#### [Directive]
Can you copy out the whole Dahly Tool Co. court opinion text below, word for word, from the case caption through the final sentence of its opening paragraph?

Dahly Tool Co. v. Vermont Tap and Die Co., a Div. of Vermont American Corp., 83-1175

Decision Date01 February 1984
Docket NumberNo. 83-1175,83-1175
Citation742 F.2d 311
PartiesDAHLY TOOL COMPANY, Plaintiff-Appellant, v. VERMONT TAP AND DIE COMPANY, A DIVISION OF VERMONT AMERICAN CORPORATION, Defendant-Appellee.
CourtU.S. Court of Appeals — Seventh Circuit

John W. Damisch and Thomas J. Swabowski, Barclay, Damisch & Sinson, Ltd., Chicago, Ill., for plaintiff-appellant.

Jonathan B. Gilbert, Pedersen & Houpt, Chicago, Ill., Martin Roach, Hamilton, Roach & Diamond, Louisville, Ky., for defendant-appellee.

Before PELL, WOOD and CUDAHY, Circuit Judges.

CUDAHY, Circuit Judge.

In this diversity action, the appellant, a former manufacturer's representative of the appellee, appeals the district court's order, 561 F.Supp. 600, holding that the appellant was not entitled to commissions for orders placed with the appellee prior to the appellant's termination but filled afterwards, or for commissions on orders placed pursuant to "blanket orders" entered into prior to or shortly following the appellant's termination. Because we agree with the district court that the appellant failed to allege any orders for which he was the procuring cause and because neither the contract between the parties nor industry custom provides for the payment of commissions under these circumstances, we affirm.

#### [Provided records]
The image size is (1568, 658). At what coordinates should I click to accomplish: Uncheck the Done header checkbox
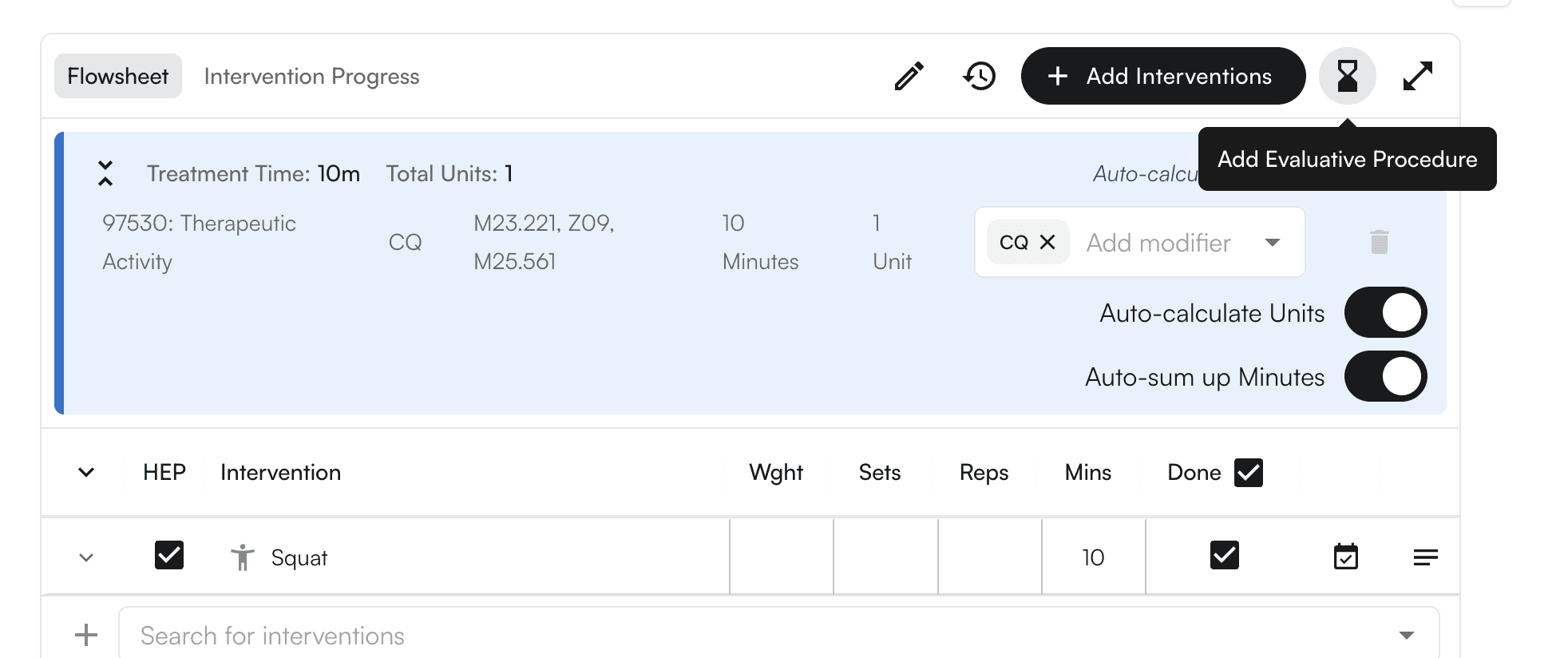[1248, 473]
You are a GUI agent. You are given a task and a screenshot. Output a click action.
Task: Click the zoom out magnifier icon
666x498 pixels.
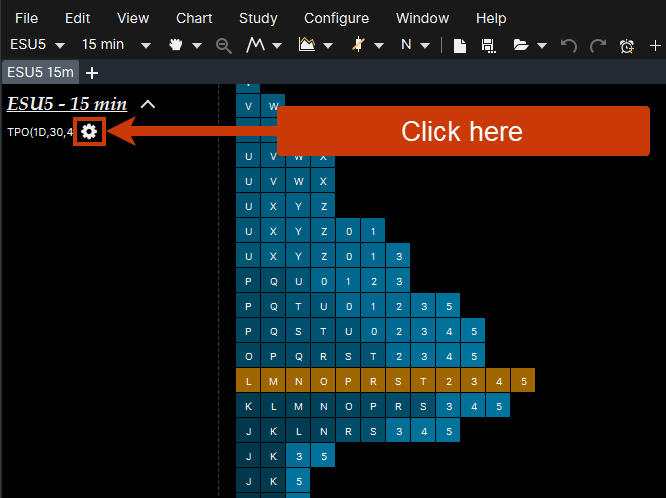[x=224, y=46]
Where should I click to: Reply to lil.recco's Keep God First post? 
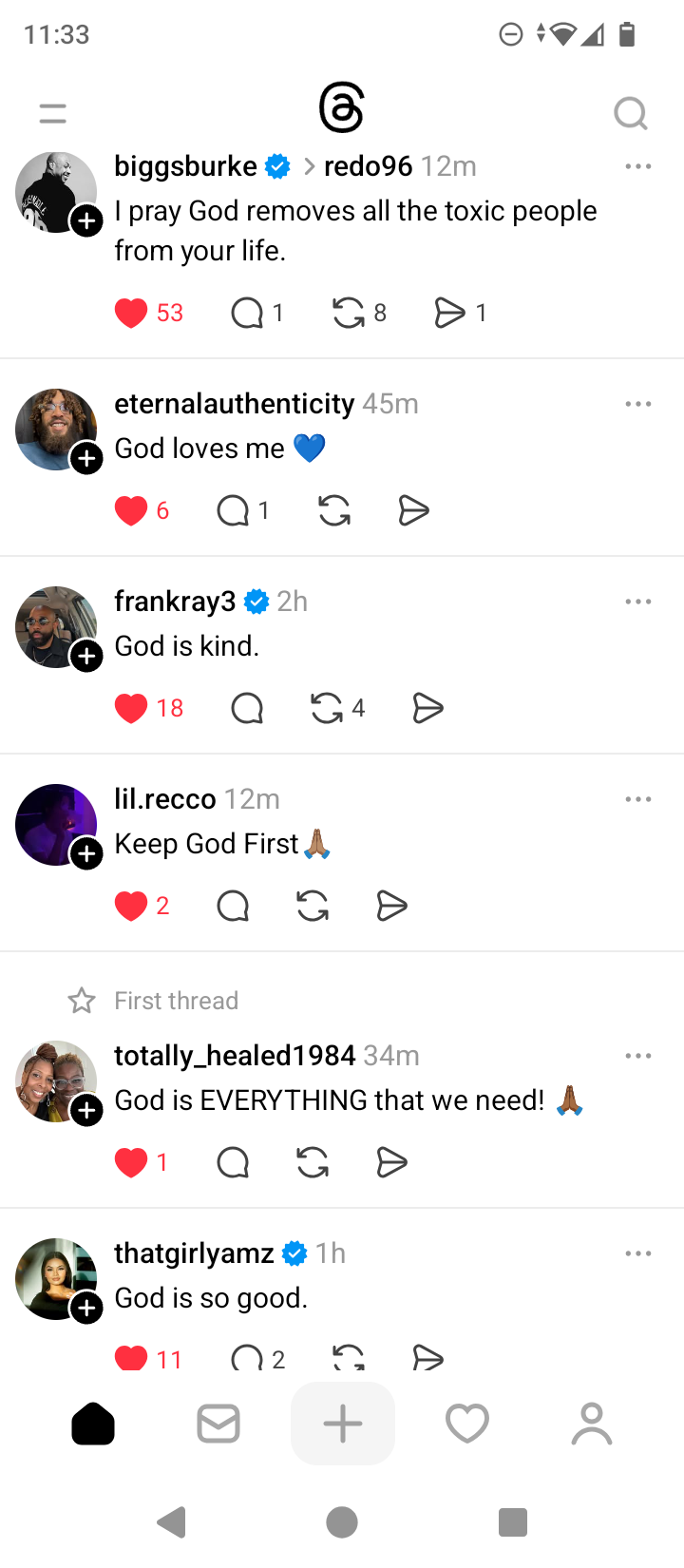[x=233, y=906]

--

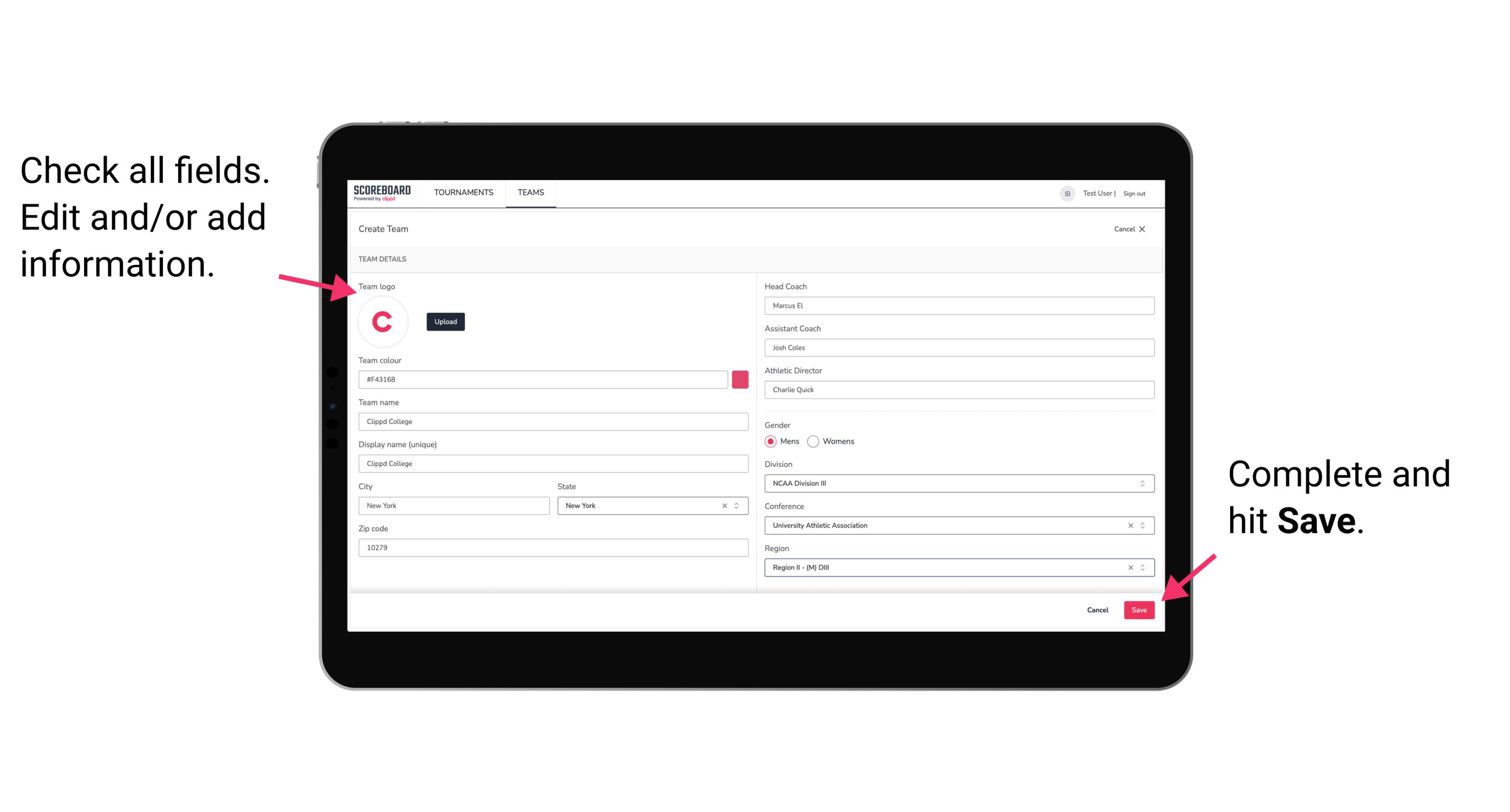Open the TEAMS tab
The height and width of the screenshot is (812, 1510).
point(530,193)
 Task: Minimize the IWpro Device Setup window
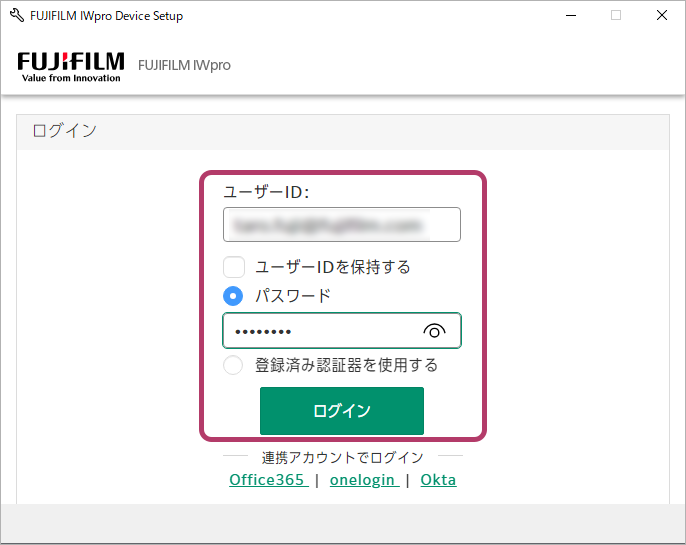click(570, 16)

#### [Written response]
Dahly Tool Co. v. Vermont Tap and Die Co., a Div. of Vermont American Corp., 83-1175

Decision Date01 February 1984
Docket NumberNo. 83-1175,83-1175
Citation742 F.2d 311
PartiesDAHLY TOOL COMPANY, Plaintiff-Appellant, v. VERMONT TAP AND DIE COMPANY, A DIVISION OF VERMONT AMERICAN CORPORATION, Defendant-Appellee.
CourtU.S. Court of Appeals — Seventh Circuit

John W. Damisch and Thomas J. Swabowski, Barclay, Damisch & Sinson, Ltd., Chicago, Ill., for plaintiff-appellant.

Jonathan B. Gilbert, Pedersen & Houpt, Chicago, Ill., Martin Roach, Hamilton, Roach & Diamond, Louisville, Ky., for defendant-appellee.

Before PELL, WOOD and CUDAHY, Circuit Judges.

CUDAHY, Circuit Judge.

In this diversity action, the appellant, a former manufacturer's representative of the appellee, appeals the district court's order, 561 F.Supp. 600, holding that the appellant was not entitled to commissions for orders placed with the appellee prior to the appellant's termination but filled afterwards, or for commissions on orders placed pursuant to "blanket orders" entered into prior to or shortly following the appellant's termination. Because we agree with the district court that the appellant failed to allege any orders for which he was the procuring cause and because neither the contract between the parties nor industry custom provides for the payment of commissions under these circumstances, we affirm.